### Exercise instructions
Pick out every line in the data below that contains the word "label" and copy each of those lines.

### Task inputs
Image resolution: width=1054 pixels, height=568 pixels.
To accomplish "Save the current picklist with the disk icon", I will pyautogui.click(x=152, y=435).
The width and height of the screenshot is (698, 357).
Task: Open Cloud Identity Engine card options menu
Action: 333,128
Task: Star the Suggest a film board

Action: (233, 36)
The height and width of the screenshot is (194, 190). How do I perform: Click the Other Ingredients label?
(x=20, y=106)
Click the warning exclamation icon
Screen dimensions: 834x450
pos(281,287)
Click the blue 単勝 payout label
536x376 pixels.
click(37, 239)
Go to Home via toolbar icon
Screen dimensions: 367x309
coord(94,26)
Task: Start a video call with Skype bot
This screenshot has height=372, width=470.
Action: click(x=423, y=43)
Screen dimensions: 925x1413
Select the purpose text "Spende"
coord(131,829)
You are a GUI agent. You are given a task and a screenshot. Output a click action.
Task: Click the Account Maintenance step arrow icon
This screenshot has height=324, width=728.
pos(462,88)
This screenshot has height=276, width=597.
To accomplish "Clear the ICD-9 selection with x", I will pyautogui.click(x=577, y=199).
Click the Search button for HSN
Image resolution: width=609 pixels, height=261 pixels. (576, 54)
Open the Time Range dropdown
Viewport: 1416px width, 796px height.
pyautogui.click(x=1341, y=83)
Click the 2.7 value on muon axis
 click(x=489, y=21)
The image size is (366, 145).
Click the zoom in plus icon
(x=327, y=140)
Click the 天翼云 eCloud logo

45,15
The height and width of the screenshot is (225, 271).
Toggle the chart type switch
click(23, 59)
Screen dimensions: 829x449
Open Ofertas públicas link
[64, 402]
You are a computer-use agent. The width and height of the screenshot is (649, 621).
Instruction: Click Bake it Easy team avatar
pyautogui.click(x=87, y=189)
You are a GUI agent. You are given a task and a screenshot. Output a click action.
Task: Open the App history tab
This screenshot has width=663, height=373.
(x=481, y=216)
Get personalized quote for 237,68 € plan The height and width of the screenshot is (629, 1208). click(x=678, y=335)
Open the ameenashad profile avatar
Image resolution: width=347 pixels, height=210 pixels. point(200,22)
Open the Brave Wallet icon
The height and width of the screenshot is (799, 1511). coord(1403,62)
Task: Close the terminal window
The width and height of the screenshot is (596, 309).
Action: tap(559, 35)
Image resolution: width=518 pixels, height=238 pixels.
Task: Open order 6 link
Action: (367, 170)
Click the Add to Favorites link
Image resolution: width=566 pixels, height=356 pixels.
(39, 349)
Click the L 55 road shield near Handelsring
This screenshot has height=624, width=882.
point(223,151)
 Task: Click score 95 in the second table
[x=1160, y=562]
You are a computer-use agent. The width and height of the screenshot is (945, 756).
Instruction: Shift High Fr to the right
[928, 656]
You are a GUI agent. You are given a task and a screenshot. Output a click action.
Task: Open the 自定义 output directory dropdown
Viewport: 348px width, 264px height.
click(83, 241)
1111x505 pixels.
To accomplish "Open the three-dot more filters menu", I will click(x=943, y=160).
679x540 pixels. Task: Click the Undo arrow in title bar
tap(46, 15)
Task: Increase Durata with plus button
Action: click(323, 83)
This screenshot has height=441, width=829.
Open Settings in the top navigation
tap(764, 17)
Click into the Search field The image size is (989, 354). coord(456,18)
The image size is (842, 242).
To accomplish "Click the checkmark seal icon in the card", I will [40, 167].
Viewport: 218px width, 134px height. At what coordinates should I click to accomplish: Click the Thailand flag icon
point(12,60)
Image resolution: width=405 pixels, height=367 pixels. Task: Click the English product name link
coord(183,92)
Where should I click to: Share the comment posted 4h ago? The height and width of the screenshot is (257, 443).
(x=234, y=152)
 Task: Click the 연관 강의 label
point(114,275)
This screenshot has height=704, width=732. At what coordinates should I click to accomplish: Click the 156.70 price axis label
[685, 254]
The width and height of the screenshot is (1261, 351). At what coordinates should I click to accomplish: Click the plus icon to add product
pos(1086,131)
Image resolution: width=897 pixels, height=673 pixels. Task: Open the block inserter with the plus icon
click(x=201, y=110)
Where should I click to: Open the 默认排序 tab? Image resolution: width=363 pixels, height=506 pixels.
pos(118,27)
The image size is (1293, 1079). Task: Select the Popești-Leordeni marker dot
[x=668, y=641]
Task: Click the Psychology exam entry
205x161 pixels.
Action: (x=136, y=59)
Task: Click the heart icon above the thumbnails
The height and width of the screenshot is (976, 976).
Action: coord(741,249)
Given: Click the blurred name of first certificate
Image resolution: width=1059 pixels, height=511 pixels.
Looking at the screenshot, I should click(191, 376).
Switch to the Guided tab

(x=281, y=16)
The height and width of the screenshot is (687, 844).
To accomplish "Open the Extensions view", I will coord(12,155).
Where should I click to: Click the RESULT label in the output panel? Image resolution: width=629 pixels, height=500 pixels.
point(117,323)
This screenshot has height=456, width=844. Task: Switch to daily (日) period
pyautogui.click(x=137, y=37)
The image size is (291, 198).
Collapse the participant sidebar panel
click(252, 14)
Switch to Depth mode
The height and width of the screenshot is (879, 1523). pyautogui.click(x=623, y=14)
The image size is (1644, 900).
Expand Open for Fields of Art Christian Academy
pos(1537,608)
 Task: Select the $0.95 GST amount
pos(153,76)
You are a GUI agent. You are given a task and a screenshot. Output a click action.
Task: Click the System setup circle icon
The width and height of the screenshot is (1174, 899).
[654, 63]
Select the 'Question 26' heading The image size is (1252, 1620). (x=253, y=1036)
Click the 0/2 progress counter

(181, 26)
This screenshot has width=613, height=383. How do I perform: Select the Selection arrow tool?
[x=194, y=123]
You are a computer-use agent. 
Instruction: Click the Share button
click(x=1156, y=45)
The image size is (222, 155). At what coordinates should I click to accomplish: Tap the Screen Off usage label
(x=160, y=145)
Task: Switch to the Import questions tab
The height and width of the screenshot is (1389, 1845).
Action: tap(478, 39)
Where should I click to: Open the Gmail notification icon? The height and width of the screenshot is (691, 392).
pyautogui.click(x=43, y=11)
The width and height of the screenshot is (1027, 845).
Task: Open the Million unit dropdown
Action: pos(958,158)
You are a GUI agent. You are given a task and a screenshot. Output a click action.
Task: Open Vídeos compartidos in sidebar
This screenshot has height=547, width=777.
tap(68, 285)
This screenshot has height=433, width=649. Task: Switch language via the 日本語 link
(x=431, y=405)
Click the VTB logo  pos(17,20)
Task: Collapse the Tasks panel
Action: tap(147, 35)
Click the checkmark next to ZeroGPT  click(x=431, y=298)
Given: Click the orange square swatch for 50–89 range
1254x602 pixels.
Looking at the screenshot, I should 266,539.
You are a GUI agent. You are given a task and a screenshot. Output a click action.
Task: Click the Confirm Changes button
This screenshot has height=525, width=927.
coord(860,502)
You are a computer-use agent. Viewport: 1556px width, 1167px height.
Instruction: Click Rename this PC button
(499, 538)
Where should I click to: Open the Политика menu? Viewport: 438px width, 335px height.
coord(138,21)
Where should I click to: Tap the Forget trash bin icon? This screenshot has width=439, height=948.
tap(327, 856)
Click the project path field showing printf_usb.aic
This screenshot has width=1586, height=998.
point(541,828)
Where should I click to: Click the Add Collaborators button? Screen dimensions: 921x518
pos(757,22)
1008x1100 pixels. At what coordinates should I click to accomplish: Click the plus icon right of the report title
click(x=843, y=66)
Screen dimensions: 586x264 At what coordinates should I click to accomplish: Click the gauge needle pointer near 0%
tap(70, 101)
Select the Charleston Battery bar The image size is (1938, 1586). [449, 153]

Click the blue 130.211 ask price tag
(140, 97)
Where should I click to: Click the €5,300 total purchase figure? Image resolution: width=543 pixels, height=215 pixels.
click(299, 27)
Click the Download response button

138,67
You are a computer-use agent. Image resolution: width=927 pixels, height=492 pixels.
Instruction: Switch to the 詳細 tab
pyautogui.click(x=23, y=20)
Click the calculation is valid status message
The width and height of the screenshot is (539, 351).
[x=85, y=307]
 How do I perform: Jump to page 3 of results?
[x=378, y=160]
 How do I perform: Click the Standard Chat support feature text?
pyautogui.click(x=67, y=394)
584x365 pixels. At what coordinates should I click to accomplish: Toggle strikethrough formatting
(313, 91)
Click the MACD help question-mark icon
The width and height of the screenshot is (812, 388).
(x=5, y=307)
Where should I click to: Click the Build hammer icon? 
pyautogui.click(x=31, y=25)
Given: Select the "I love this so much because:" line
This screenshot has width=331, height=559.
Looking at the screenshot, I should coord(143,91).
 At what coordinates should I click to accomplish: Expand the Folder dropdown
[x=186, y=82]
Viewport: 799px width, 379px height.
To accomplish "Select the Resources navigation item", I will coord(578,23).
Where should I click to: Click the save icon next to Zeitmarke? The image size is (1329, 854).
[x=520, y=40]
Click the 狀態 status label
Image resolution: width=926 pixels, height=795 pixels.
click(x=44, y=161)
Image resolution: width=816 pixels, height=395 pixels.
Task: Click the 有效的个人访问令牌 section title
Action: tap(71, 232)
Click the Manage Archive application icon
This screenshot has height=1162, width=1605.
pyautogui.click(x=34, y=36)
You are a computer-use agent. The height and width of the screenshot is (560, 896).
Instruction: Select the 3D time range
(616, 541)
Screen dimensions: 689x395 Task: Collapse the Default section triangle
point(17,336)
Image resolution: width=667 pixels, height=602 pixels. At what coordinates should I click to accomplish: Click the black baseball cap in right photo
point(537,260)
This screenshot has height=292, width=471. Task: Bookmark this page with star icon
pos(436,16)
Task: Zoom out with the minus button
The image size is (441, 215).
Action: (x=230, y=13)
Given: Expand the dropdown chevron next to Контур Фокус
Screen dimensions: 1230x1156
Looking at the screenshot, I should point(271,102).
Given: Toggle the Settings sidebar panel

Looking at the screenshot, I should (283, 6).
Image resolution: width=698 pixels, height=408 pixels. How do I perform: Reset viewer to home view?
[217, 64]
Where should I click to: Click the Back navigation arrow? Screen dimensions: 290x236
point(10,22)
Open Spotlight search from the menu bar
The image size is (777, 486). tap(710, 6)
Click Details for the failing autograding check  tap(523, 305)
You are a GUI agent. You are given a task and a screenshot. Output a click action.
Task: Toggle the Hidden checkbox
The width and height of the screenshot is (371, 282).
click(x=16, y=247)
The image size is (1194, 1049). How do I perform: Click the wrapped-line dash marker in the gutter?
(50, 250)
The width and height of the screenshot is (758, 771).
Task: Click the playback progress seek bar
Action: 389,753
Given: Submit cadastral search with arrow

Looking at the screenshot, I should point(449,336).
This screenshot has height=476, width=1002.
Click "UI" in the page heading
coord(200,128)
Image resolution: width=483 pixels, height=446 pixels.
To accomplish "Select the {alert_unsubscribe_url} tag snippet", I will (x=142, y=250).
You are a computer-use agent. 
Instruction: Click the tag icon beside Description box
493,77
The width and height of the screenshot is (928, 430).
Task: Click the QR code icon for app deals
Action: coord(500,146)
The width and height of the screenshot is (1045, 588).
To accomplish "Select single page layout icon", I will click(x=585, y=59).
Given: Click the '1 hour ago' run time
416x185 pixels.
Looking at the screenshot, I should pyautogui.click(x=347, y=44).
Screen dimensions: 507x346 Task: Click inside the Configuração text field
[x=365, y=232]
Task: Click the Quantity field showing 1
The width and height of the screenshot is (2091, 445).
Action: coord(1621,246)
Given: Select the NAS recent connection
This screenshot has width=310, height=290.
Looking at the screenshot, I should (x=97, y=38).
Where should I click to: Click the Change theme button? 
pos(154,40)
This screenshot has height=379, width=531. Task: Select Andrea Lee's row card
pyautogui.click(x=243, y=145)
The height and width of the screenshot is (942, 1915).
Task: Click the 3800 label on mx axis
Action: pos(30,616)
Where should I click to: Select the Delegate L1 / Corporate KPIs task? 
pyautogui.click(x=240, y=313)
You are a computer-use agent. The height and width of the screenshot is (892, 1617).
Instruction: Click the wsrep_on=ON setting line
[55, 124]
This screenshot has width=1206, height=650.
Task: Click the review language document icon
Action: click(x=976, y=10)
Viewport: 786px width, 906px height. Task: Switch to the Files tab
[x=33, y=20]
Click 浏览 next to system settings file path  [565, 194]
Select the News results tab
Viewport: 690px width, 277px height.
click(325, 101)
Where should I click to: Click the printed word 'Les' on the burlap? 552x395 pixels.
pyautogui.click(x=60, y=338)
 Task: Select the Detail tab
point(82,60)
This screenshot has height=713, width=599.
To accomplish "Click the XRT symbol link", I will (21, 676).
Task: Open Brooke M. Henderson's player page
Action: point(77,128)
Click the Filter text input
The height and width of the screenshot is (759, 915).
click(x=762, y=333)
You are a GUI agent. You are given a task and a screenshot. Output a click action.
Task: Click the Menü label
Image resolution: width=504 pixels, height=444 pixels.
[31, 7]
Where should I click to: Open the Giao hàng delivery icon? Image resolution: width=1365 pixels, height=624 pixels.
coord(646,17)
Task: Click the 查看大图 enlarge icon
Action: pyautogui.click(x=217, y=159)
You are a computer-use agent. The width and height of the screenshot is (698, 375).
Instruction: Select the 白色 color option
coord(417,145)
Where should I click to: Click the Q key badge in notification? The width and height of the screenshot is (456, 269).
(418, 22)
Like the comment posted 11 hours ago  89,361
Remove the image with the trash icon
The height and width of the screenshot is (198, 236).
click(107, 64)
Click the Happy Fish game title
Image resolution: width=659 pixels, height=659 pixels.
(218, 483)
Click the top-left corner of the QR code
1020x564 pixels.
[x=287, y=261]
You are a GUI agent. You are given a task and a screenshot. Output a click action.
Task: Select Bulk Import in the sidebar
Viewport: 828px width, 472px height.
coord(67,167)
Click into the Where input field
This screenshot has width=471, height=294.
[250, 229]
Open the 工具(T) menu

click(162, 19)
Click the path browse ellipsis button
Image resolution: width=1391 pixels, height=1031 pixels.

### Final answer
The height and width of the screenshot is (194, 190). How do I perform: Click the Other Ingredients label?
Click the blue 単勝 payout label
 Task: Click the 연관 강의 label
This screenshot has height=704, width=732. At what coordinates should I click to accomplish: Click the 156.70 price axis label
Where should I click to: Click the RESULT label in the output panel? Image resolution: width=629 pixels, height=500 pixels.
The image size is (222, 155). At what coordinates should I click to accomplish: Tap the Screen Off usage label
Click the 狀態 status label
Task: Click the 3800 label on mx axis
Task: Click the Menü label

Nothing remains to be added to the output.